A robust 45 Circuit Courts of Virginia participate in the Virginia Judiciary E-Filing System (VJEFS), among them these not too far from our Virginia Beach offices:
- Isle of Wight
- Newport News
The courts issued an advisory that many criminal and civil matters can be handled electronically, leaning for statutory guidance on Code of Virginia § 8.01-271.01 and this, Code of Virginia § 32.1-48.013:1, aptly named, “Electronic filings as protection from communicable disease:”
“Notwithstanding Rule 1:17 of the Supreme Court of Virginia, a court in its discretion may permit the electronic or facsimile filing of a petition, notice, brief, notice of appeal, or other legal document when such filing is necessary to expedite the proceedings or to protect the public, court officials, or others participating in the proceedings from exposure to a communicable disease.”
Whether your family law case lends itself to electronic filing is best determined by your attorney and you. Some carve-outs exist to filing. You cannot file wills, codicils, testamentary trusts, negotiable instruments, or premarital agreements electronically, since the actual document that is the subject of the filing is governed by other statutes.
In addition to filing a case, some other court procedures can continue electronically:
- Parties or witnesses may appear electronically for several family law issues, such as emergency custody, domestic relations, emergency protective orders, child abuse, child neglect, and most cases heard before the Juvenile and Domestic Relations Courts.
- One day may be added to responses under certain circumstances
- Briefs may be used in lieu of oral arguments in some courts
Your attorney is ideally suited to know the ins-and-outs of what can and cannot be done in Virginia’s courts.
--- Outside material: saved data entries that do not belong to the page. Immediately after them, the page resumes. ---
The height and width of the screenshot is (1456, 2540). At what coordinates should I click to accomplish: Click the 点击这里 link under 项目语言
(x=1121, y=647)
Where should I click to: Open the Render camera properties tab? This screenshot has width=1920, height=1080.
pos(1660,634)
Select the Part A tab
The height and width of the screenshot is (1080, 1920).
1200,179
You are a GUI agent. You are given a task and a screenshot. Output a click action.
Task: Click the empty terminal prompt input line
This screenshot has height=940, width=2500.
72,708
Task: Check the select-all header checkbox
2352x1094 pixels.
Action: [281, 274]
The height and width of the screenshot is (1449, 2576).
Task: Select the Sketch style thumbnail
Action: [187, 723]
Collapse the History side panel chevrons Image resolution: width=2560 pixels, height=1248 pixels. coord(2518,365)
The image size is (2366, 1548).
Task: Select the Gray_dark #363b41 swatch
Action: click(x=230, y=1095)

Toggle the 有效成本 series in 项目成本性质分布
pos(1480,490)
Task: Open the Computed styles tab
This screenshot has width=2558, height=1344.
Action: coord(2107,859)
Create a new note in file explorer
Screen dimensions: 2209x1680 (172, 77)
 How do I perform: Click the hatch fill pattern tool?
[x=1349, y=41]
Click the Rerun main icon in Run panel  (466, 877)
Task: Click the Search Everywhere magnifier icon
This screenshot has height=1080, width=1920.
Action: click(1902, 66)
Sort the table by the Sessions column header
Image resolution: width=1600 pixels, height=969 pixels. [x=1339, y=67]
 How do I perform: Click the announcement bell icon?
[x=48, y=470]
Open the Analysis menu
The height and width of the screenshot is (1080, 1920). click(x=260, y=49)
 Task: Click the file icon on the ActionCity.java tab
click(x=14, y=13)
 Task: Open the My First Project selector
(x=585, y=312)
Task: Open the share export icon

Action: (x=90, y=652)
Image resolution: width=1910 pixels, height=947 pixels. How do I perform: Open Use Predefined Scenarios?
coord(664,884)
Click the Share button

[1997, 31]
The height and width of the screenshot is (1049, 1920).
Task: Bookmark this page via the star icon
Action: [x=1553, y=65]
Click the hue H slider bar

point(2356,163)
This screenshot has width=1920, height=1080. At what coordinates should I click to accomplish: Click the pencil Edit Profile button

All cases requiring courtroom hearings and trials have been “continued,” or postponed, until at least May 17. Each Circuit Court and Juvenile and Domestic Relations (JDR) District Court has posted its own list of rules and limitations. Here, for example, are the procedures for Virginia Beach’s Circuit Court:
We will be working with a very limited staff; however, the Clerk’s Office will conduct all business through Building 10B of the Courthouse. For any civil or criminal filings, there will be a lock box on the steps of 10B for drop off … The lock boxes will be checked several times during the day for paper filings, and we will handle those documents as if they were brought in at the counter.
Other procedures, such as for the Virginia Beach JDR, are also available online. Again, your attorney will know best how to proceed, which legal matters are continued, and how to go about filing using lock boxes and electronic means.
If you fear that you will somehow lose ground or a strategic advantage because your case is not moving ahead, rest easy. Since nearly every case, civil and criminal, is continued until May 17 at the earliest, you will not lose your “place in line.”
Few facets (and no citizens) of Virginia life are above the law, but in the case of COVID-19, even the courts and lawyers cede ground to medical professionals. Until the courts are open for business, heed your doctor’s and VDH’s warnings to wash your hands, stay home, and stay safe.